The answers are inter-twined for both questions, as the U.S. is the main financer of the Israeli military, supports its actions in the Middle East, and is using/being used by Israel for respective foreign policy goals. The main response is that, yes, there are many other atrocities around the world, many other areas that could be examined, but in consideration of the wealth and power of the U.S. and Israel, their very central role in world events, in all Middle East events, makes them subject to the brunt of critical foreign policy analysis and humane international criticism around the world.

The Sudan and Arab women’s rights, the depredations of the Khmer Rouge (really, also initially aided by the U.S. involvement in Vietnam just as their involvement in Afghanistan against the Soviets aided the rise of Islamic fundamentalism) and a host of other ills in the world are very real, but remain peripheral to — though part of — the fundamental U.S./Israeli imperial designs for the world. Are they being singled out? Yes, and for cause.
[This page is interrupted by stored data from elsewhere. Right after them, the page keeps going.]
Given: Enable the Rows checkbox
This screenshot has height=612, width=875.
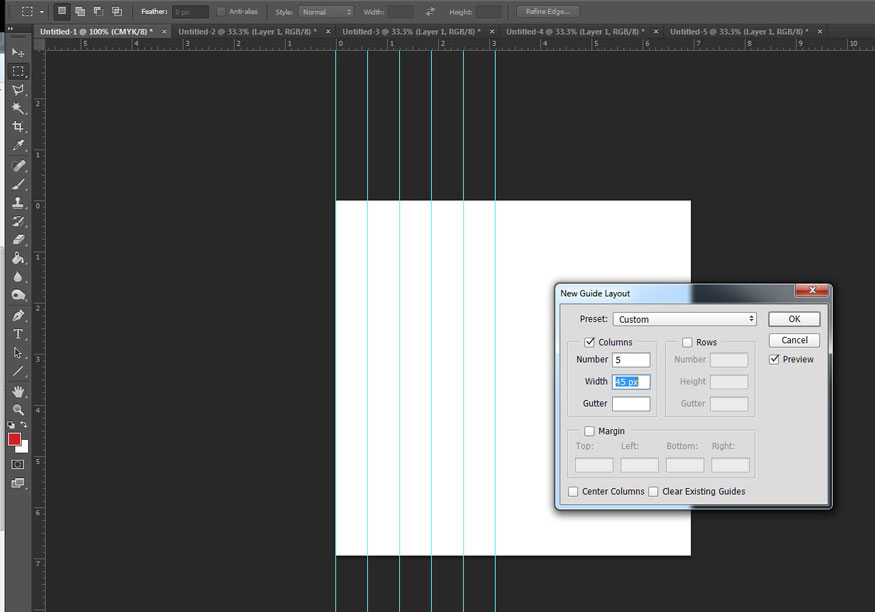Looking at the screenshot, I should tap(687, 342).
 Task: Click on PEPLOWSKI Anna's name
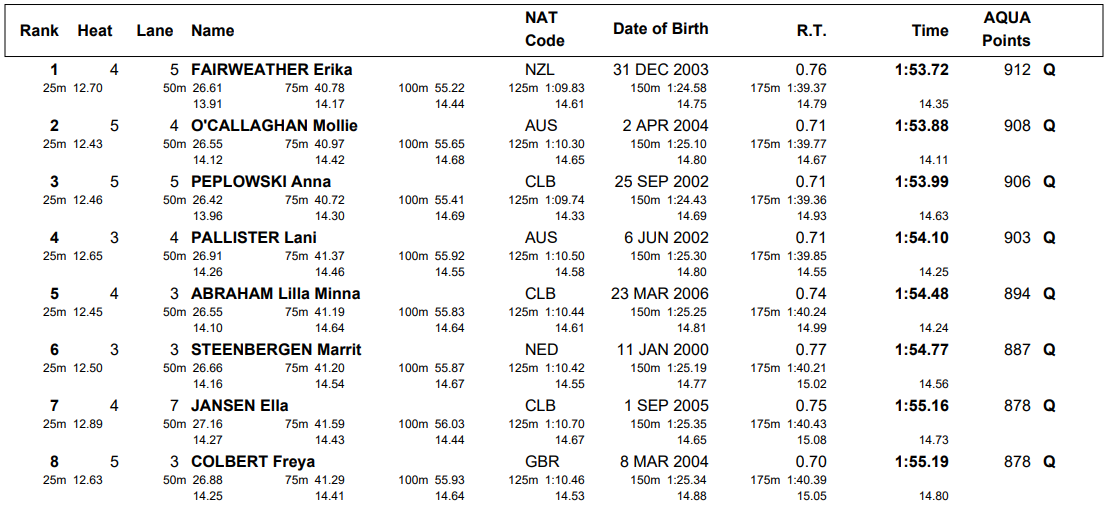[x=261, y=182]
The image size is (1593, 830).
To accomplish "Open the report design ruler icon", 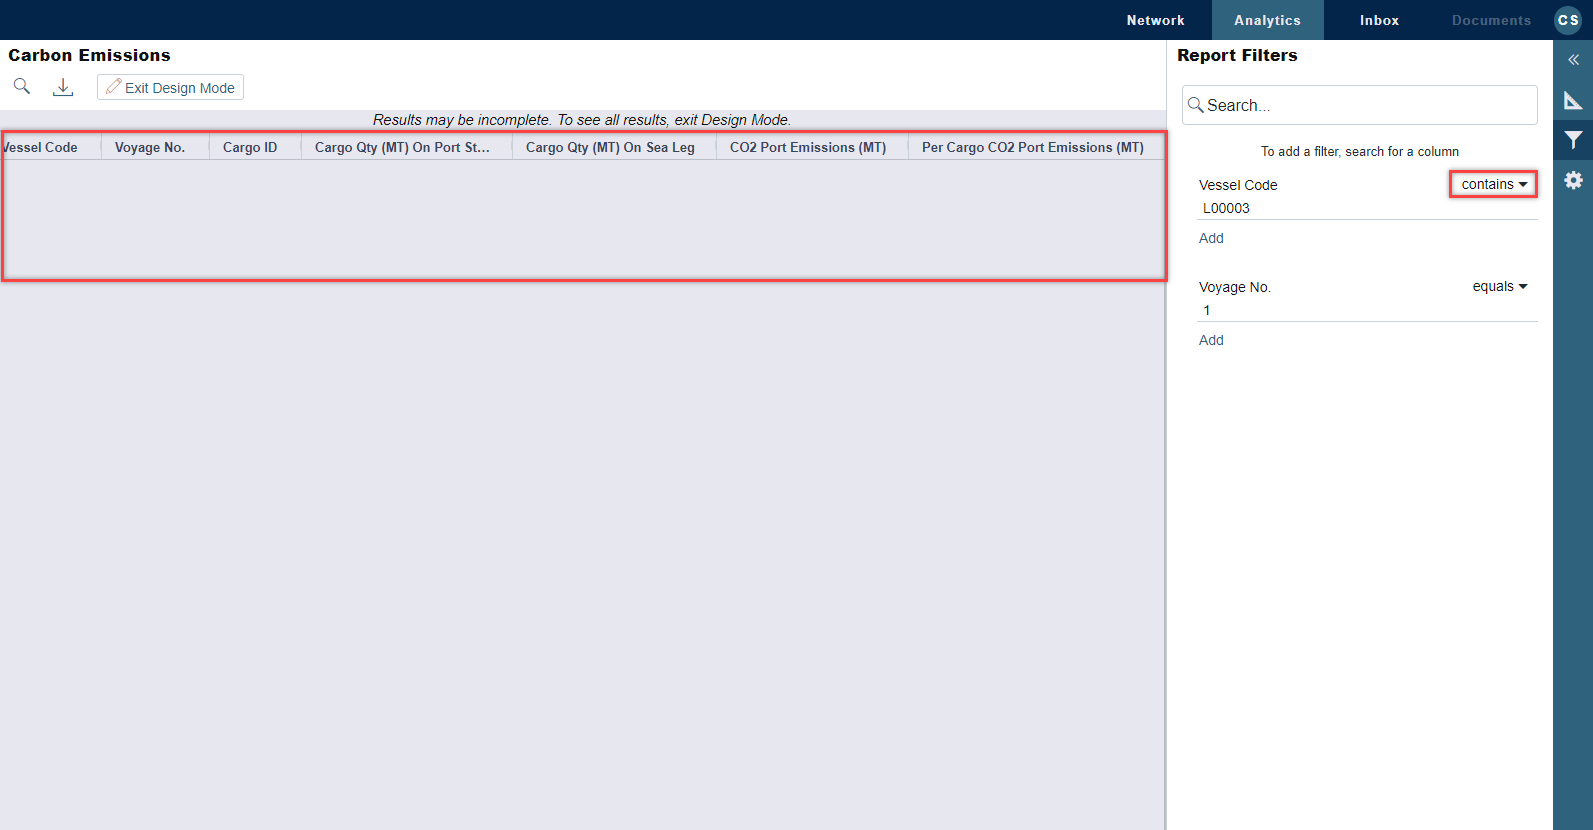I will [1573, 100].
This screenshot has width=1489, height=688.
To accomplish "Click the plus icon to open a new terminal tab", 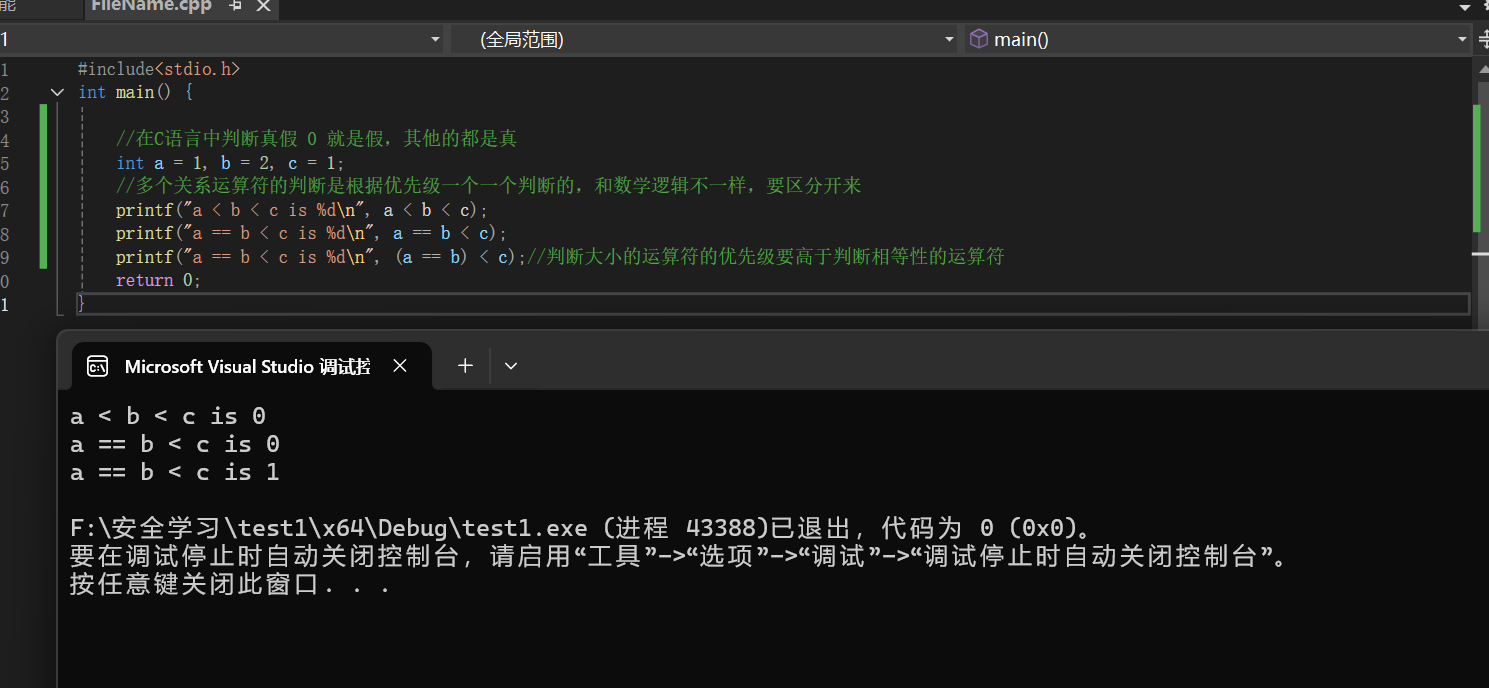I will coord(464,365).
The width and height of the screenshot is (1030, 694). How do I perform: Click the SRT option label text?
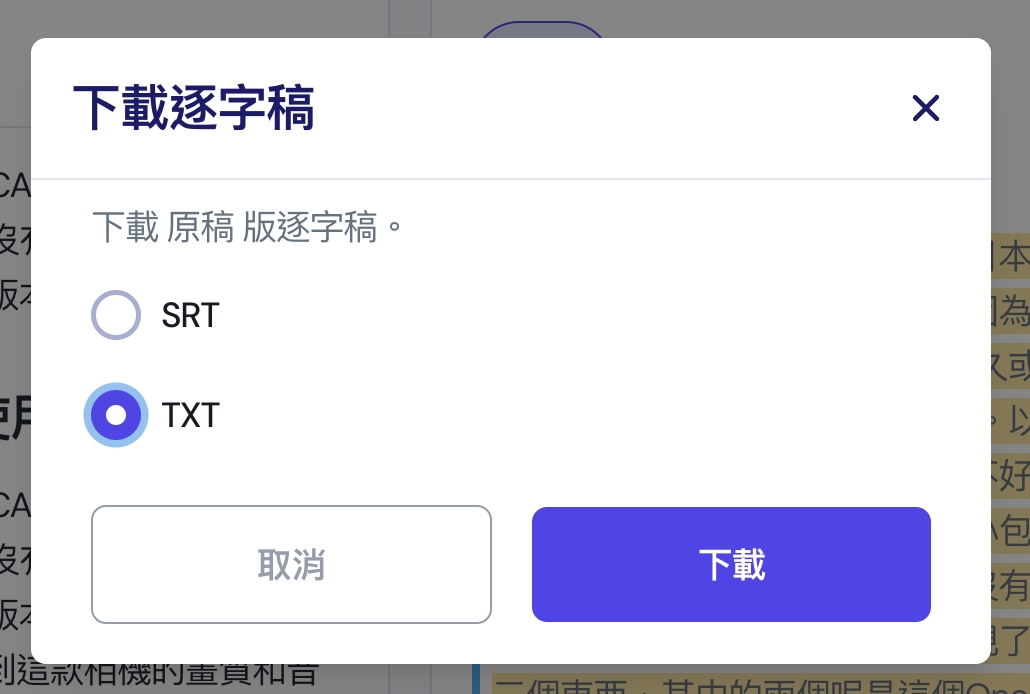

Perhaps that chosenness has something to do with it as well. Both Israel and the U.S. claim to be chosen by God in some manner. But what kind of God is it that allows for the greed and arrogance of occupying a land and dispossessing and killing its indigenous populations, of placing them in cantonments/reservations and denying them all the opportunities that the supposed democratic and free societies they claim to be are able to provide?

What kind of God is it whose chosen ones torture, incarcerate, starve, invade, and destroy civilian infrastructures in other territories, who rob their resources (oil, water), and carry the strongest and most deadliest of the weapons of mass destruction while trying to argue that others should not have them?

The hypocrisy, greed, arrogance, double-standards that accompany the words and actions of the U.S. and Israel raises probably two final theological questions: Will God remove them from his graces, deliver them some humility, so that they may again at some future time serve as beacons and examples of Gods divine graces? Or are they even truly God’s chosen people, and are acting on an anthropomorphized divinity by which they get to claim their own fundamentals, however contrary to either humane or divine love and compassion they may be?

This is not a great book. Nor is it, in the one section, even a reasonable book. It does, however, raise some interesting ideas on what effect the belief in being chosen can create within the world of the here and now. It can serve as a starter for a discussion on chosenness, but the history of the idea needs to be combined with a much stronger basis of understanding the current foreign policies of both countries to have a true comprehension of the effects that the idea of divine election has had and will continue to have on real world events.